(Saved entries)
^^^^

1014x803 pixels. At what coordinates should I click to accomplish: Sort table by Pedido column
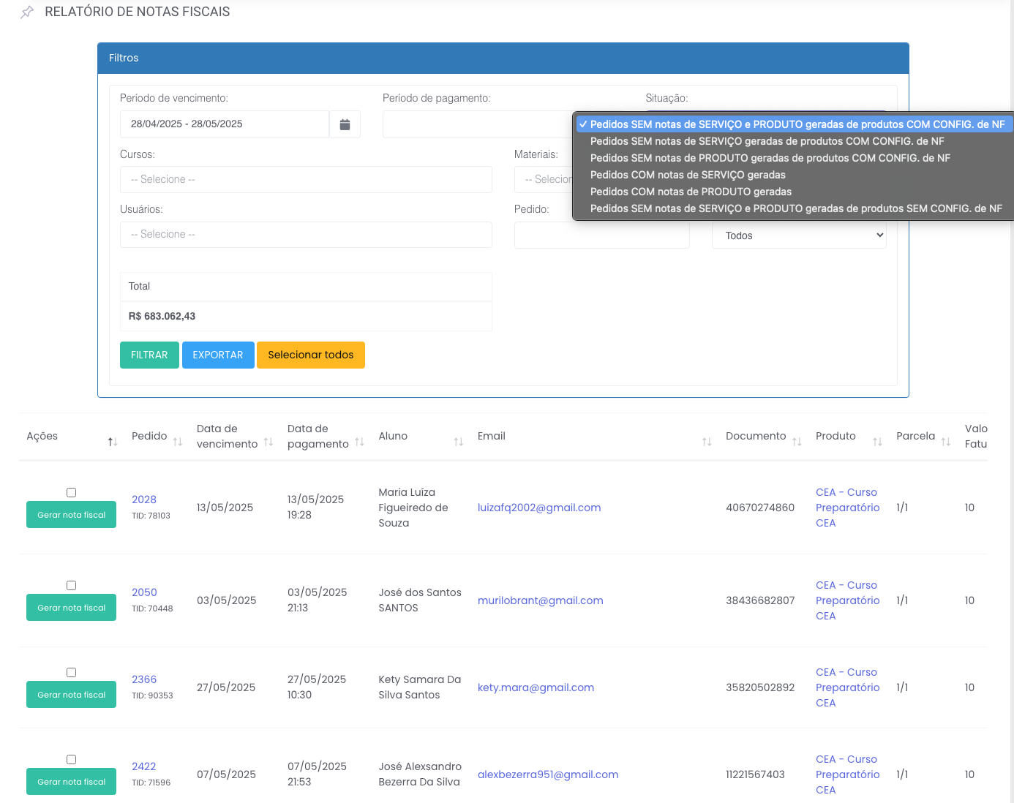[177, 441]
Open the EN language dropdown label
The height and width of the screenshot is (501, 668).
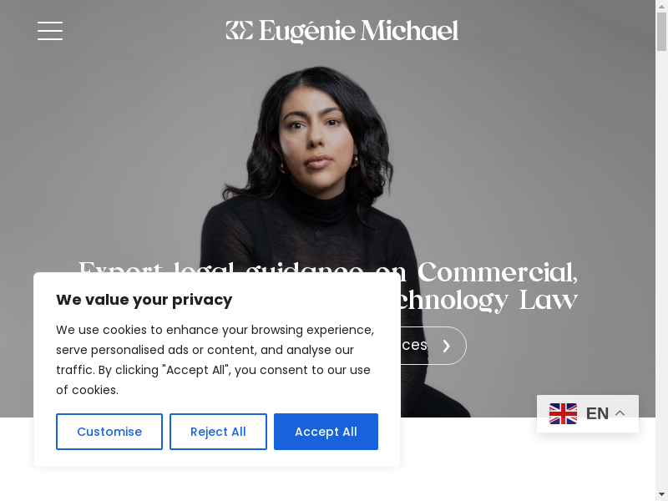click(x=597, y=413)
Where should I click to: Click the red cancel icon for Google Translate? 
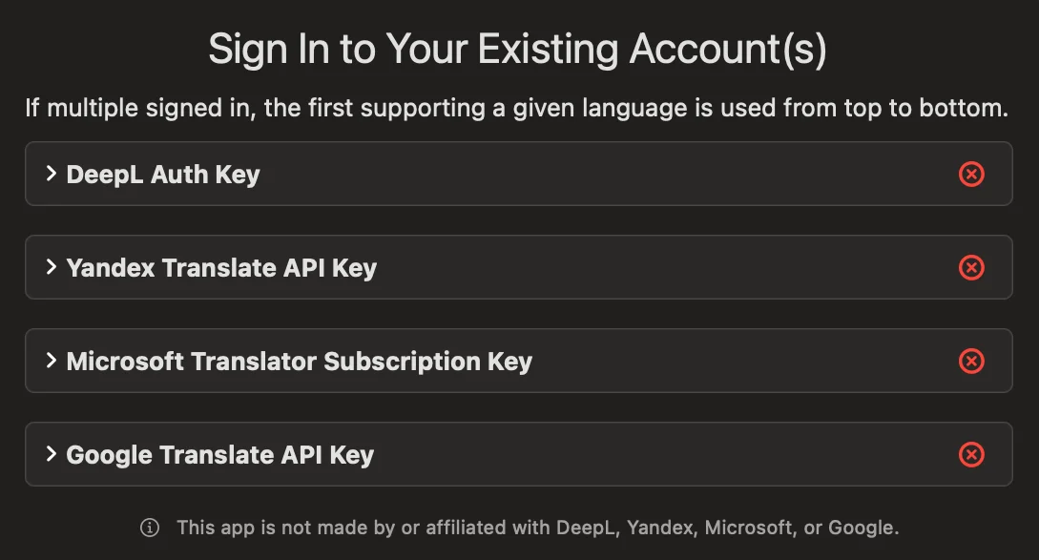tap(971, 455)
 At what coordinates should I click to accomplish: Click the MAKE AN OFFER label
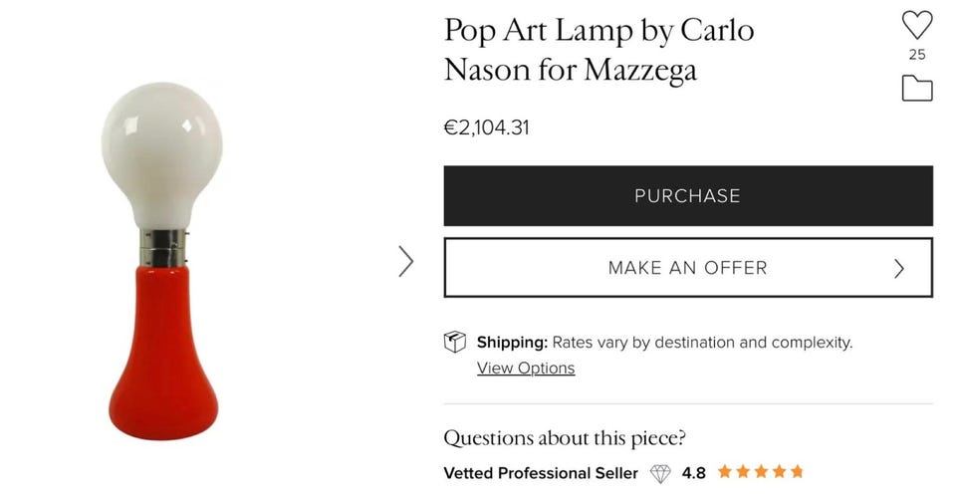pyautogui.click(x=687, y=268)
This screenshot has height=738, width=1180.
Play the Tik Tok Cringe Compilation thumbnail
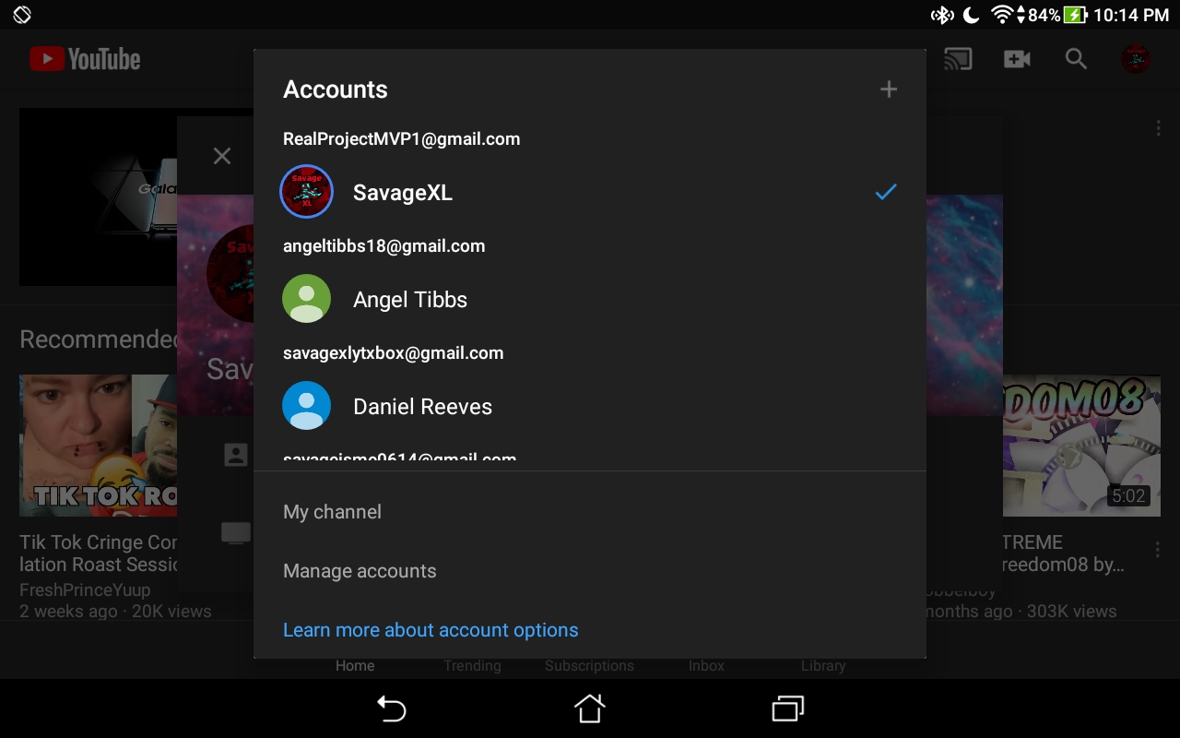click(98, 445)
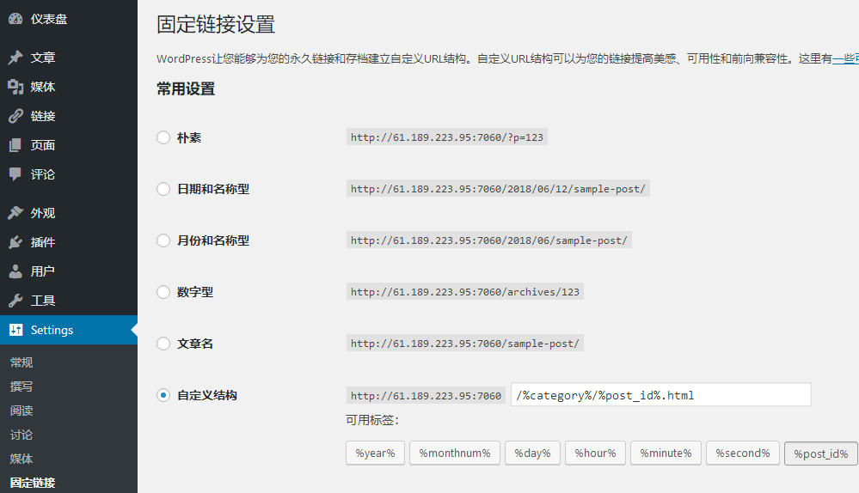This screenshot has height=493, width=859.
Task: Click the %monthnum% tag button
Action: pyautogui.click(x=454, y=453)
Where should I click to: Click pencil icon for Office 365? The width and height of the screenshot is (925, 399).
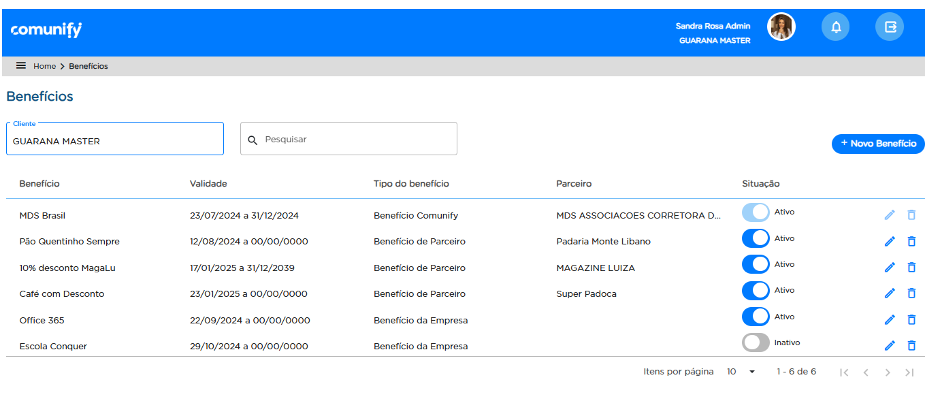click(x=889, y=320)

^^^^

* [Your task]
All entries should be reproduced exactly; no picture belongs in the result.

* [Task solution]
1014x803 pixels. At what coordinates should I click to accomplish: Sort table by Pedido column
[177, 441]
Open the EN language dropdown label
The height and width of the screenshot is (501, 668).
click(x=597, y=413)
Where should I click to: Click the red cancel icon for Google Translate? 
tap(971, 455)
 At what coordinates should I click to accomplish: Click the MAKE AN OFFER label
pyautogui.click(x=687, y=268)
This screenshot has height=738, width=1180.
Play the Tik Tok Cringe Compilation thumbnail
click(98, 445)
This screenshot has height=493, width=859.
Task: Click the %monthnum% tag button
Action: pyautogui.click(x=454, y=453)
Where should I click to: Click pencil icon for Office 365? The width and height of the screenshot is (925, 399).
click(x=889, y=320)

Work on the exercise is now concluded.